- [Data records]
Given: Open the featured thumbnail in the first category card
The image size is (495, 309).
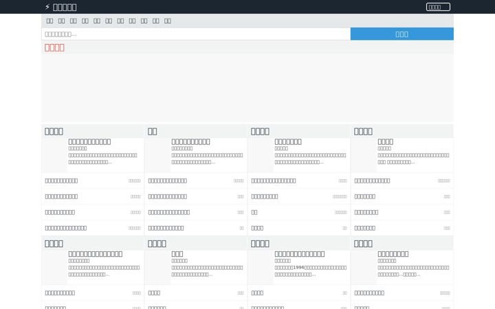Looking at the screenshot, I should point(54,155).
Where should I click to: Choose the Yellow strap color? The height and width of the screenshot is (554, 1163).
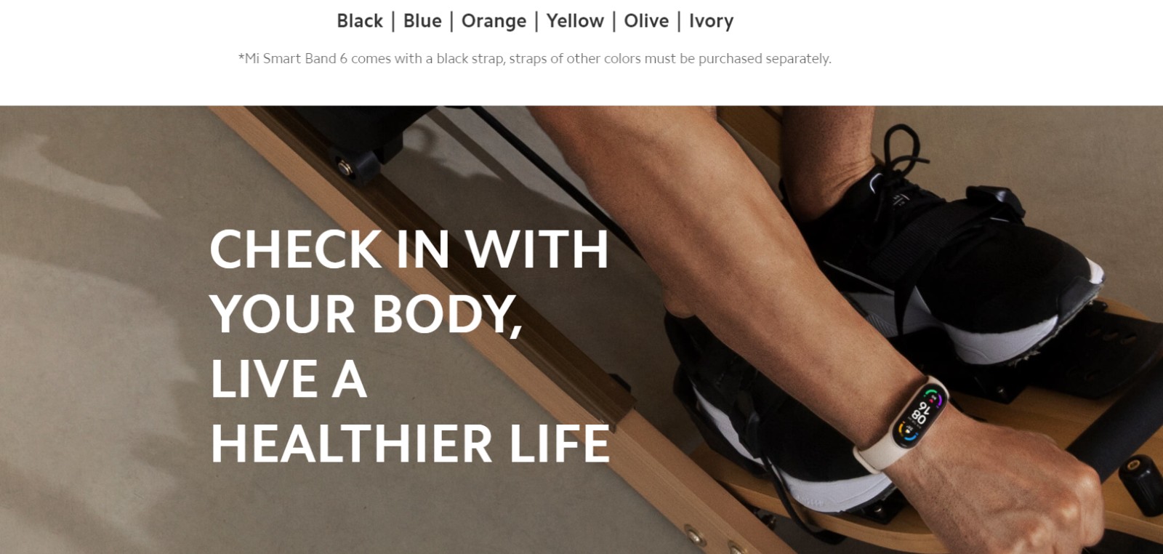point(575,21)
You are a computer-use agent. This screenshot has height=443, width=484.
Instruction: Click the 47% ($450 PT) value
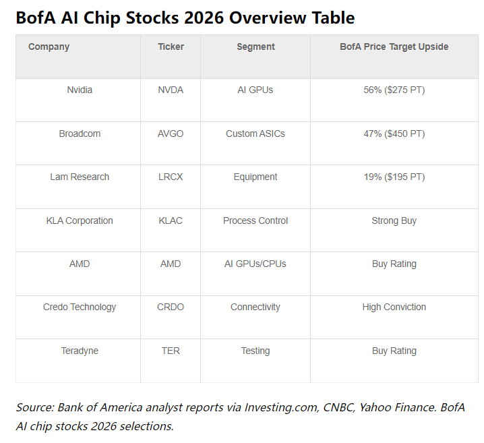[394, 134]
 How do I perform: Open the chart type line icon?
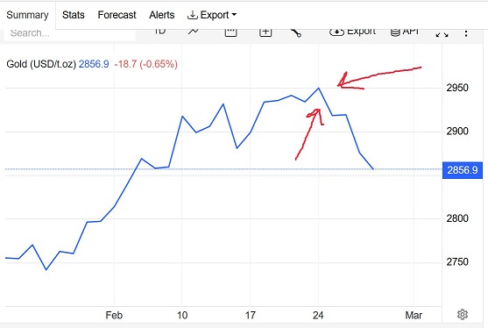click(194, 32)
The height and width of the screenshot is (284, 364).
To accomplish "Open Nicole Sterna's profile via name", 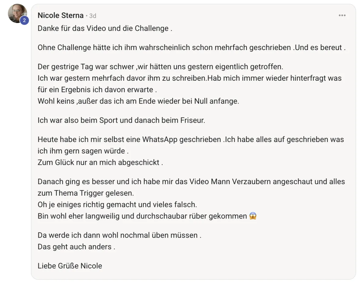I will coord(61,15).
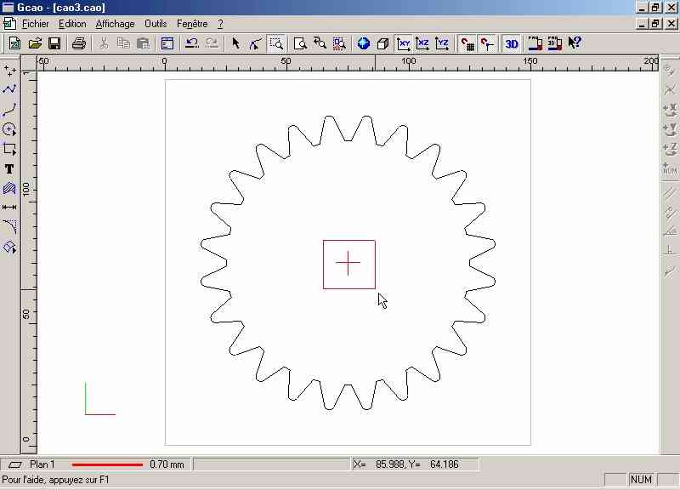Toggle the XY plane view
Image resolution: width=680 pixels, height=490 pixels.
tap(404, 43)
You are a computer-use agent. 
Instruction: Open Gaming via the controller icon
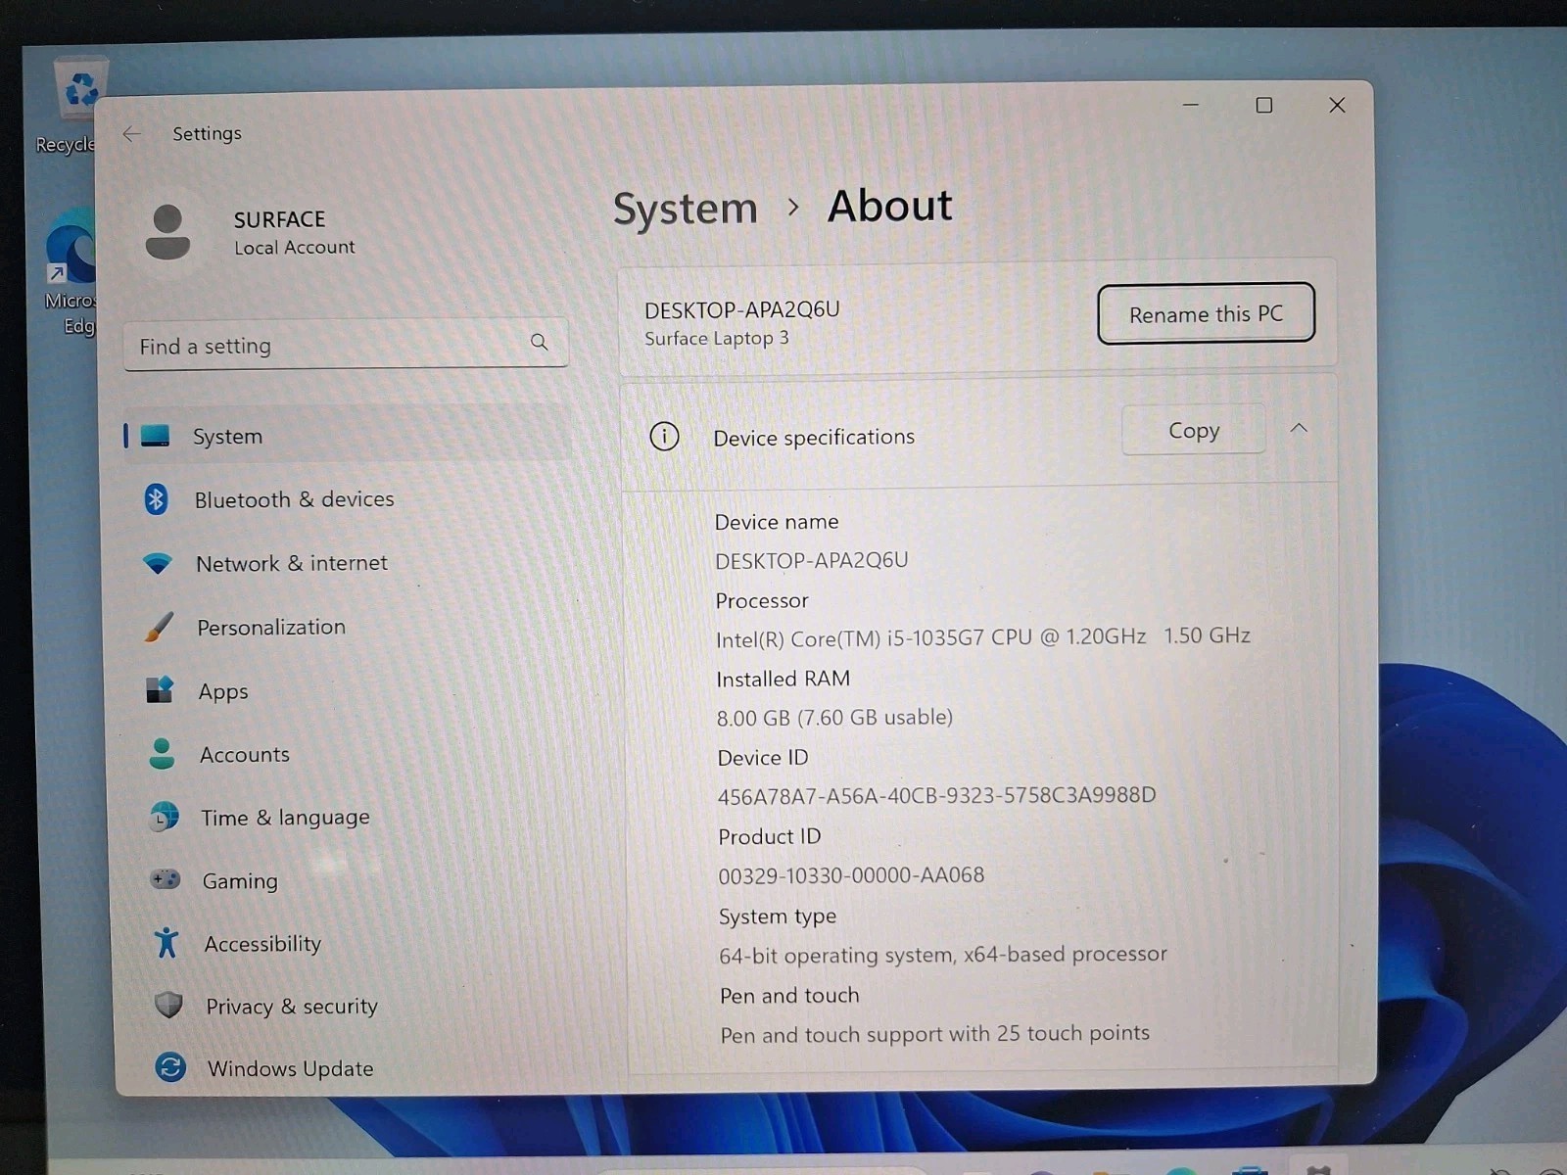point(165,879)
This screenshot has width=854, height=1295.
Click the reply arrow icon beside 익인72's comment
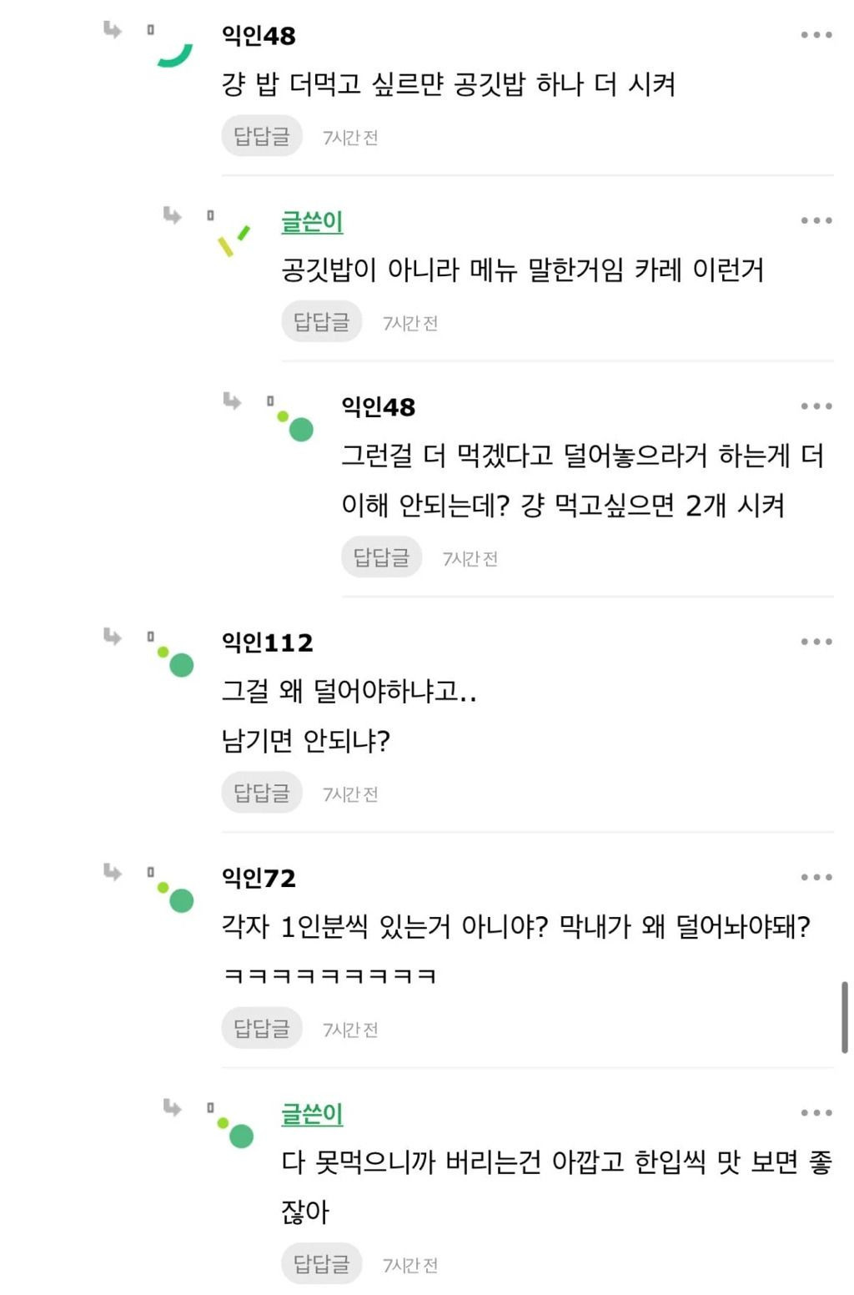coord(113,873)
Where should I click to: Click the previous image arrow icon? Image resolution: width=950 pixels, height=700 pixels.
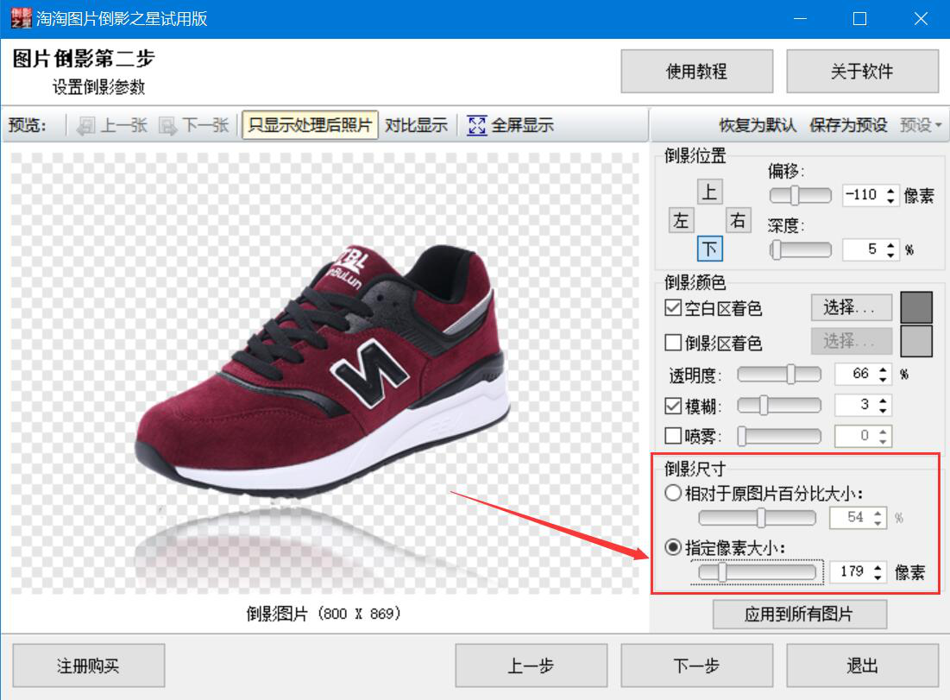coord(85,126)
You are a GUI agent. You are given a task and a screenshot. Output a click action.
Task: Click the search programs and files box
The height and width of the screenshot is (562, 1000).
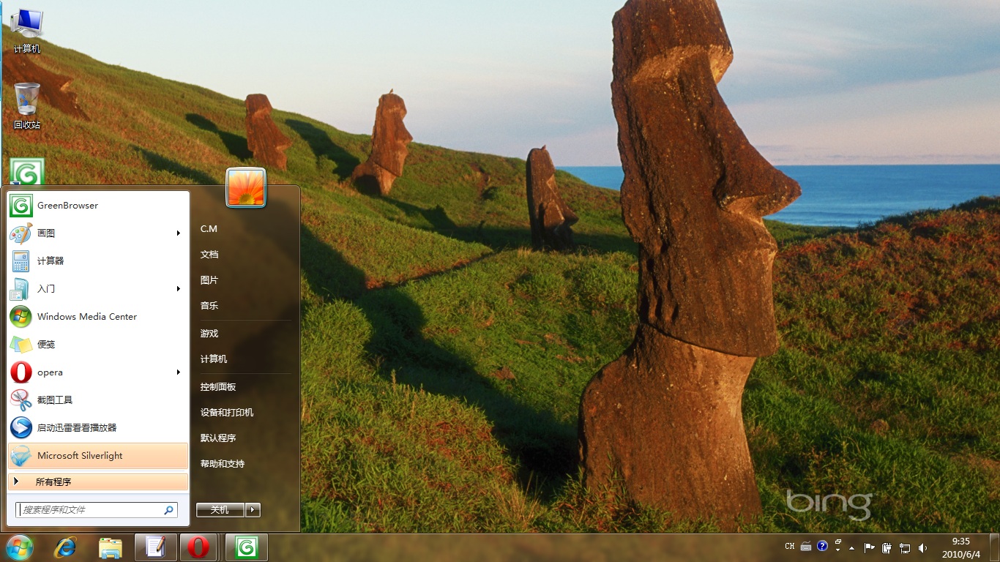click(92, 510)
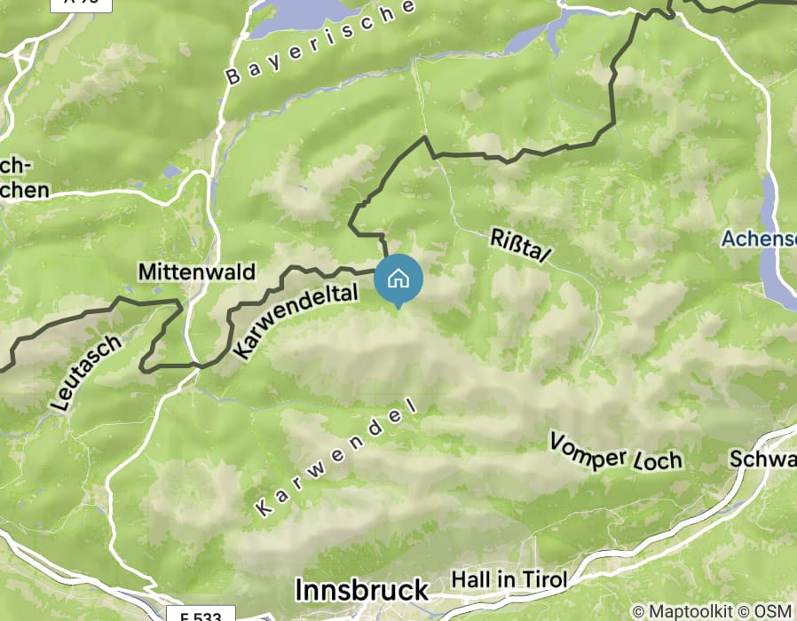Click the Rißtal valley label

(x=520, y=246)
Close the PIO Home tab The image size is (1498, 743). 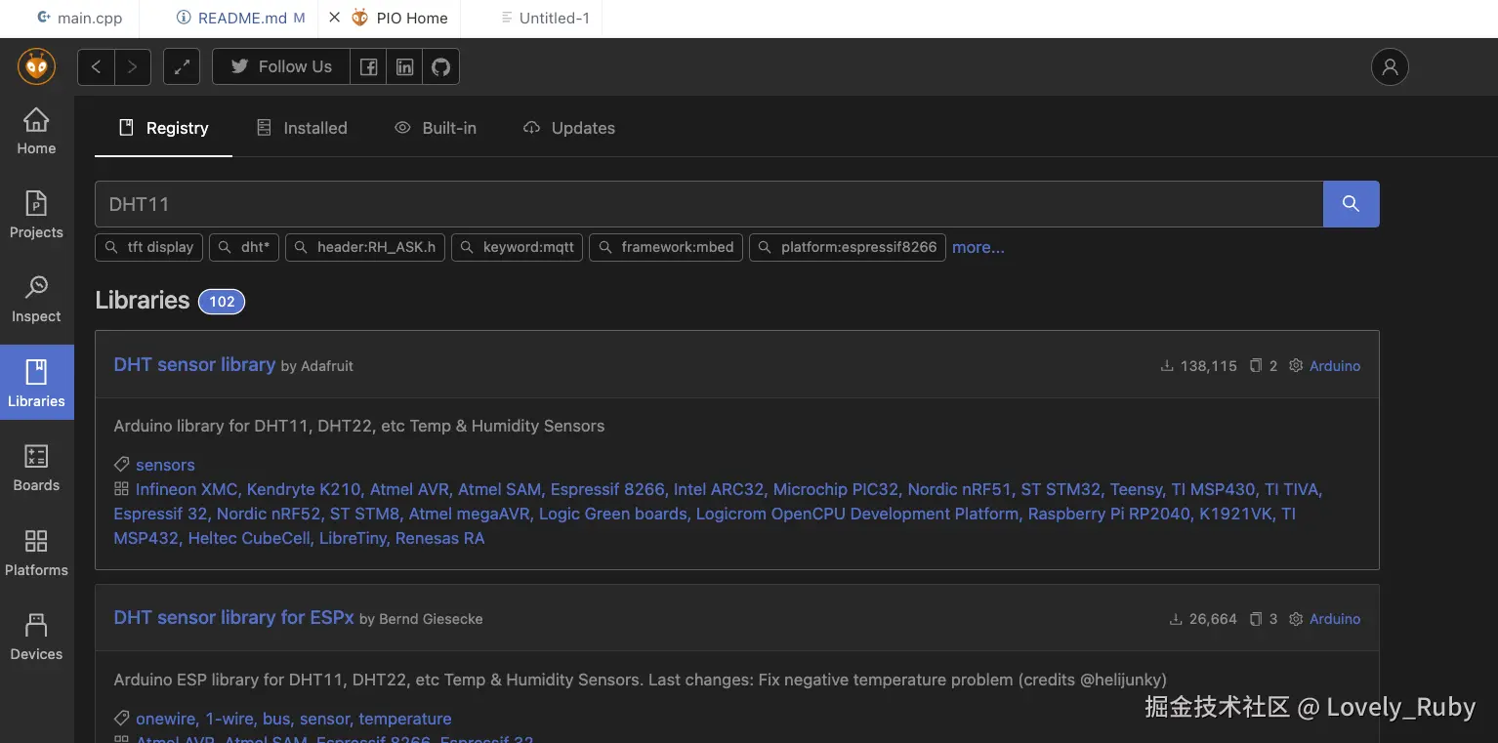(334, 18)
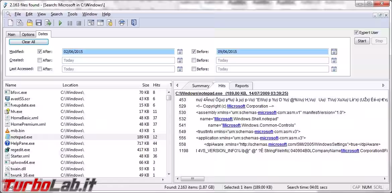This screenshot has height=193, width=392.
Task: Click the Pause icon in the toolbar
Action: click(x=70, y=23)

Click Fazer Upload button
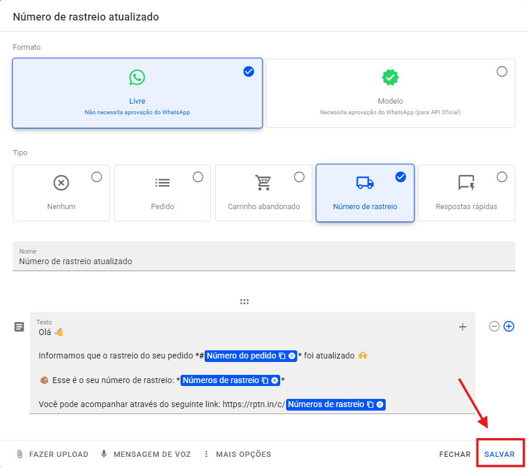[52, 454]
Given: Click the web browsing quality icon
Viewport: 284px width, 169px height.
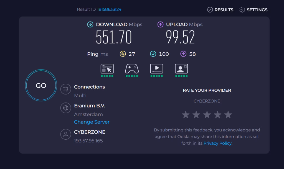Looking at the screenshot, I should [x=107, y=69].
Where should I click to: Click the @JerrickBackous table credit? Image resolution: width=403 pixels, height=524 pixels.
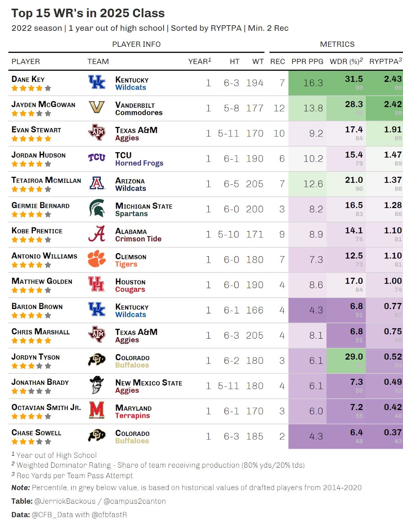click(x=65, y=501)
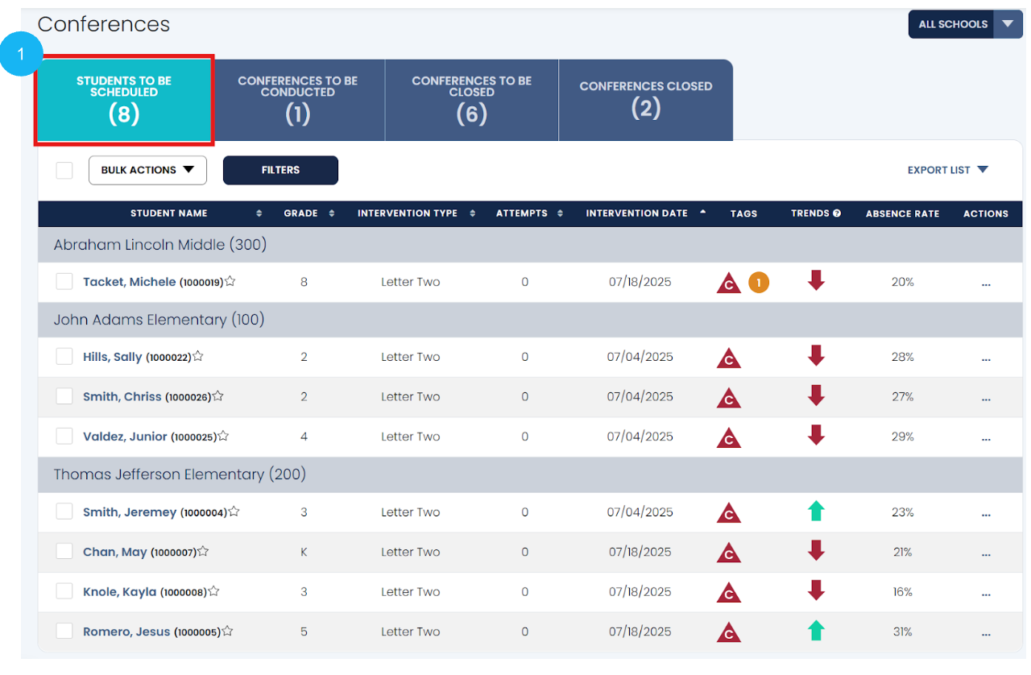The image size is (1031, 675).
Task: Select the checkbox for Smith, Chriss
Action: pos(64,396)
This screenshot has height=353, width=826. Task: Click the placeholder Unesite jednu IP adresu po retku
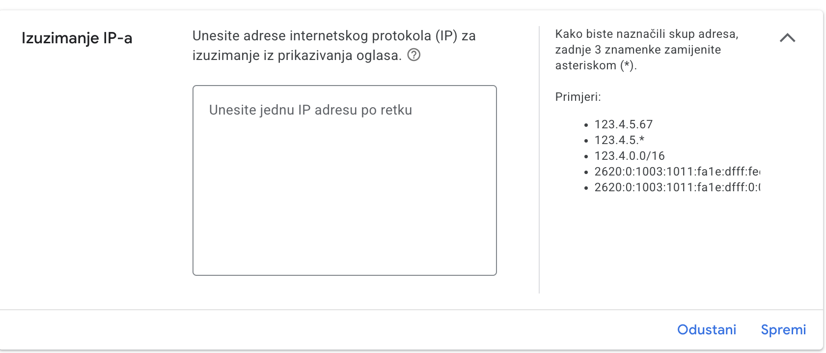click(310, 110)
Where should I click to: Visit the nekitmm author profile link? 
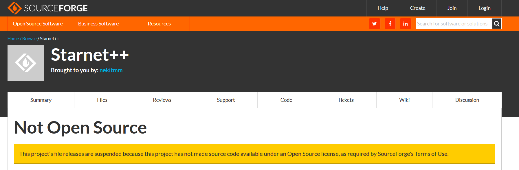111,70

- [The problem] Output nothing but the lines from the line with "Given: Click the web browsing quality icon" through the last line of the material above, please, word for word and without the pictures.

- [Exercise answer]
Given: Click the web browsing quality icon
Viewport: 284px width, 169px height.
Looking at the screenshot, I should [x=107, y=69].
Where should I click to: Click the @JerrickBackous table credit? Image resolution: width=403 pixels, height=524 pixels.
click(x=65, y=501)
The image size is (1031, 675).
Task: Select the checkbox for Smith, Chriss
Action: pos(64,396)
This screenshot has height=353, width=826. Task: Click the placeholder Unesite jednu IP adresu po retku
click(310, 110)
Where should I click to: Visit the nekitmm author profile link? 
111,70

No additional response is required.